# Topic Modelling with Latend Dirichlet Allocation

### Step 1. Load the data

In [5]:
# Loading the dataset from a csv
import pandas as pd
data = pd.read_csv('abcnews-date-text.csv', error_bad_lines=False);
data_text = data[:300000][['headline_text']];
data_text['index'] = data_text.index

documents = data_text

# Total number of documents
print(f'The total number of documents is: {len(documents)}')



  data = pd.read_csv('abcnews-date-text.csv', error_bad_lines=False);


The total number of documents is: 300000


In [6]:
documents.head()

Unnamed: 0,headline_text,index
0,aba decides against community broadcasting lic...,0
1,act fire witnesses must be aware of defamation,1
2,a g calls for infrastructure protection summit,2
3,air nz staff in aust strike for pay rise,3
4,air nz strike to affect australian travellers,4


In [10]:
!git push

To https://github.com/CalesSla/NLP_Topic_Modelling_LDA.git
   7fa65f6..bd70809  master -> master


### Step 2. Imports and data preprocessing

In [14]:
import gensim
from gensim.utils import simple_preprocess
from gensim.parsing.preprocessing import STOPWORDS
from nltk.stem import WordNetLemmatizer, SnowballStemmer
from nltk.stem.porter import *
import numpy as np
import nltk
nltk.download('wordnet')
np.random.seed(400)

[nltk_data] Downloading package wordnet to
[nltk_data]     C:\Users\User\AppData\Roaming\nltk_data...
[nltk_data]   Package wordnet is already up-to-date!


In [16]:
# Lemmatizer example
print(WordNetLemmatizer().lemmatize('went', pos = 'v'))

go


In [17]:
# Stemmer example
stemmer = SnowballStemmer("english")
original_words = ['caresses', 'flies', 'dies', 'mules', 'denied','died', 'agreed', 'owned', 
           'humbled', 'sized','meeting', 'stating', 'siezing', 'itemization','sensational', 
           'traditional', 'reference', 'colonizer','plotted']
singles = [stemmer.stem(plural) for plural in original_words]

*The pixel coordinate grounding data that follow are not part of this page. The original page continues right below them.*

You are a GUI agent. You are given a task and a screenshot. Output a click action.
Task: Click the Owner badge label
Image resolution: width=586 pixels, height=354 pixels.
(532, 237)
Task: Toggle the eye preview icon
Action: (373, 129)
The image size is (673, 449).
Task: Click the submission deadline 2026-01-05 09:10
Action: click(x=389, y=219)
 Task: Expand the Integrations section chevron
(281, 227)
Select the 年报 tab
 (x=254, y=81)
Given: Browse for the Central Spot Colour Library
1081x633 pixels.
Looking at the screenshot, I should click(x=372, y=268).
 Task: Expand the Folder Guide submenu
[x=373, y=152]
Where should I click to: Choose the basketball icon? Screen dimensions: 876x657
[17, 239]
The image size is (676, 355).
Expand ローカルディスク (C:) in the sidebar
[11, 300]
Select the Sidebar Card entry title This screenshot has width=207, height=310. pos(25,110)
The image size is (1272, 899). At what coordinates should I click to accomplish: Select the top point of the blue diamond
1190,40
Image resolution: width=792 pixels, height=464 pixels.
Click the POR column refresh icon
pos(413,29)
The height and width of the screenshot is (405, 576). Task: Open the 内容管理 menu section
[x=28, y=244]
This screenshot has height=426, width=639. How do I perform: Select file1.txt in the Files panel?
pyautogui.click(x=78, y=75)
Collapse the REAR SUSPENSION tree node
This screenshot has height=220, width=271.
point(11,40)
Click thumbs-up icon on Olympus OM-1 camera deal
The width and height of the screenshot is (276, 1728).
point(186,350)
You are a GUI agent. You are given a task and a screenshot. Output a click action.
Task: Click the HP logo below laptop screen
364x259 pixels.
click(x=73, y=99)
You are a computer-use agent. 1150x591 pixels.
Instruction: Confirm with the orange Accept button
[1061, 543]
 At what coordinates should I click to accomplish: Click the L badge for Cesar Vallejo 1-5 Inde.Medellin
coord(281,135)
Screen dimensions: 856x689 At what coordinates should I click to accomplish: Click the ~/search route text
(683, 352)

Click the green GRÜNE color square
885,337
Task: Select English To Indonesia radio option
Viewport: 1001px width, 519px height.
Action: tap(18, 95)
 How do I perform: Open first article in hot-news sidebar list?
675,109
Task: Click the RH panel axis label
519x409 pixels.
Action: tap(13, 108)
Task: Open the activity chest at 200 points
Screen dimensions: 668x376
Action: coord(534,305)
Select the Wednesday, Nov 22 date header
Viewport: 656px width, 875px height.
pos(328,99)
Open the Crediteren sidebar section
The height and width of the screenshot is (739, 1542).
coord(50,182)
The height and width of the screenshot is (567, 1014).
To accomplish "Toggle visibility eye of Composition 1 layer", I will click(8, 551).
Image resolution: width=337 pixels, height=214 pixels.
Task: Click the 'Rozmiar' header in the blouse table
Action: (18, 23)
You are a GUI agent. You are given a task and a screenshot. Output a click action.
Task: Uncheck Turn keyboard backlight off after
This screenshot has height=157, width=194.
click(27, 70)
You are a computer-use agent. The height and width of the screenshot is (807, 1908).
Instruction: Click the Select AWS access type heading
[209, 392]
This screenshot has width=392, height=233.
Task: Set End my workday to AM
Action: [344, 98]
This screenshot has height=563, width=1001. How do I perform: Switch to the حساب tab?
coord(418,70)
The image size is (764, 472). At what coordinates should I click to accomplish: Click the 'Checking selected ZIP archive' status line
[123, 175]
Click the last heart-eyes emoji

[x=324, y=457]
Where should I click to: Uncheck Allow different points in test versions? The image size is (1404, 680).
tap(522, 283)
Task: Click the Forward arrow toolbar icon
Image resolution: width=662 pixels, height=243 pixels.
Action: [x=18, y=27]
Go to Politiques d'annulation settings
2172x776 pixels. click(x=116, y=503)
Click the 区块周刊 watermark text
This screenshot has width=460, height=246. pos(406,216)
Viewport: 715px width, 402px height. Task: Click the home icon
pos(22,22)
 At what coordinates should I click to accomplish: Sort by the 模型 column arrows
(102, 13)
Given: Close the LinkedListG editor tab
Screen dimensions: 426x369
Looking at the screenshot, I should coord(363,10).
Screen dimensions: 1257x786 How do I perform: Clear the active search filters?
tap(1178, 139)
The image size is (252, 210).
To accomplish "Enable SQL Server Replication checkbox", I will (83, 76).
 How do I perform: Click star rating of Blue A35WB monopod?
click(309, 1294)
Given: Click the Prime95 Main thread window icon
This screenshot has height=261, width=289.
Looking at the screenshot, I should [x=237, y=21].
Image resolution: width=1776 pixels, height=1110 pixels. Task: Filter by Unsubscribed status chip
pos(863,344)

pd.DataFrame(data={'original word':original_words, 'stemmed':singles })

Unnamed: 0,original word,stemmed
0,caresses,caress
1,flies,fli
2,dies,die
3,mules,mule
4,denied,deni
5,died,die
6,agreed,agre
7,owned,own
8,humbled,humbl
9,sized,size


In [22]:
# Stemming and Lematization on the entire dataset

def lemmatize_stemming(text):
    return stemmer.stem(WordNetLemmatizer().lemmatize(text, pos='v'))

# Tokenize and lemmatize

def preprocess(text):
    result=[]
    for token in gensim.utils.simple_preprocess(text) :
        if token not in gensim.parsing.preprocessing.STOPWORDS and len(token) > 3:
            result.append(lemmatize_stemming(token))
    return result

In [21]:
# Document example after preprocessing

document_num = 4310
doc_sample = documents[documents['index'] == document_num].values[0][0]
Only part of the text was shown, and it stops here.